Le migrant vénézuélien Marcel Maldonado a enfin traversé la rivière Tuquesa. Il s’effondre et fond en larmes.
Il vient de traverser à pied, avec une prothèse de jambe, la terrible jungle du Darién, à la frontière entre la Colombie et le Panama. Sur l’une des berges se trouve Bajo Chiquito, le premier village panaméen où quelque 3000 migrants arrivent chaque jour, à la poursuite du rêve américain, principalement des Vénézuéliens, souvent accompagnés d’enfants.
Après trois à cinq jours d’une marche épuisante, ils trouvent enfin dans ce village écrasé de chaleur un repas chaud et un endroit sûr pour dormir, même si c’est en plein air. Ils ont surmonté les obstacles naturels de la jungle, tels que les rivières et les falaises, mais aussi survécu aux raids des bandes criminelles qui souvent les volent, les kidnappent ou les violent.Marcel Maldonado a perdu sa jambe droite dans un accident de moto il y a dix ans, mais son handicap ne l’a pas découragé. «La seule chose que je veux, c’est permettre à mes parents de passer leurs dernières années en ayant au moins de quoi manger. C’est mon rêve», dit à l’AFP ce Vénézuélien de trente ans. «Sans cela, je ne serais pas là. Parce que c’est terrible.»

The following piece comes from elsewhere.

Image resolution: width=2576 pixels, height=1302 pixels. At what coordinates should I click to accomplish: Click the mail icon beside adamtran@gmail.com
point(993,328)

La jungle du Darién, longue de 266 km et couvrant 575 000 hectares, est devenue un passage obligé pour des milliers de migrants qui, depuis l’Amérique du Sud, tentent d’atteindre les Etats-Unis via l’Amérique centrale et le Mexique.
«Réaliser son rêve»
La plupart sont des Vénézuéliens, mais il y a aussi des Equatoriens, des Haïtiens, des Chinois, des Vietnamiens, des Afghans et des Africains venus du Cameroun ou du Burkina Faso. «C’est très dangereux. Il y a les viols, et tout le reste», assure à l’AFP Reina Torres, 77 ans, une Vénézuélienne qui a traversé la jungle avec douze membres de sa famille. Le périple est «très dangereux, risqué, mais nécessaire», ajoute Mechu Falceinord, une Haïtienne de 28 ans venue de Guyane française. «Mon rêve est de travailler, d’avoir de l’argent, d’être indépendante, d’avoir une maison, un chien, un enfant». A Bajo Chiquito, la police fouille les bagages des migrants et confisque tout objet pouvant servir d’arme, tandis que les fonctionnaires de l’immigration enregistrent les noms.
Près de 390 000 migrants sont entrés au Panama par le Darien depuis le début de l’année, en forte augmentation par rapport à 2022 où ils étaient 248 000, selon les chiffres officiels panaméens. En 2008, première année où ils ont été comptabilisés, ils n’étaient que 28.De Bajo Chiquito, les migrants montent dans des pirogues qui, pour 25 dollars par personne, les feront remonter pendant trois heures la rivière Tuquesa jusqu’à Lajas Blancas.
De là, ils poursuivront leur route en bus jusqu’à la frontière du Costa Rica. Des membres d’agences humanitaires de l’ONU ou d’ONG comme Médecins Sans Frontières et la Croix-Rouge sont également présents dans ce village pour leur venir en aide. A la sortie de la jungle, nombreux sont ceux qui racontent avoir tout perdu dans des agressions.
Trainée d’ordures
«Nous avons été retenus en otage de 9 heures à 17 heures. Ils ont mis leurs doigts dans mon vagin et dans mon anus pour voir si j’avais de l’argent caché», raconte à l’AFP Nazaret Puerta, une Vénézuélienne de 28 ans. «La forêt, c’était dangereux, on y a passé quatre jours, on n’a pas bu de l’eau, il n’y a pas à manger, (...) on a jeté nos affaires ici, on n’a même pas d’affaires» ajoute, en français, un migrant du Burkina Faso qui ne s’est identifié que comme Utsman. Les migrants laissent dans la jungle une traînée de déchets : bottes, chaussettes, bouteilles en plastique, pantalons, soutiens-gorge, tasses, brosses à dents et couches. Les ordures jonchent aussi les rives de la rivière Tuquesa.
A Bajo Chiquito, les habitants ont ouvert des stands de nourriture, louent des hamacs et des emplacements de camping, et proposent de recharger les téléphones portables et d’avoir accès à internet.
Pour le Panama, ce flot de migrants est devenu un problème de sécurité. «Nous parlons d’environ 390 000 migrants depuis le début de l’année», déclare le chef de la police de la région, le commissaire adjoint Edgar Pitti Valdés. «Cet afflux massif de migrants a perturbé la coexistence normale des populations».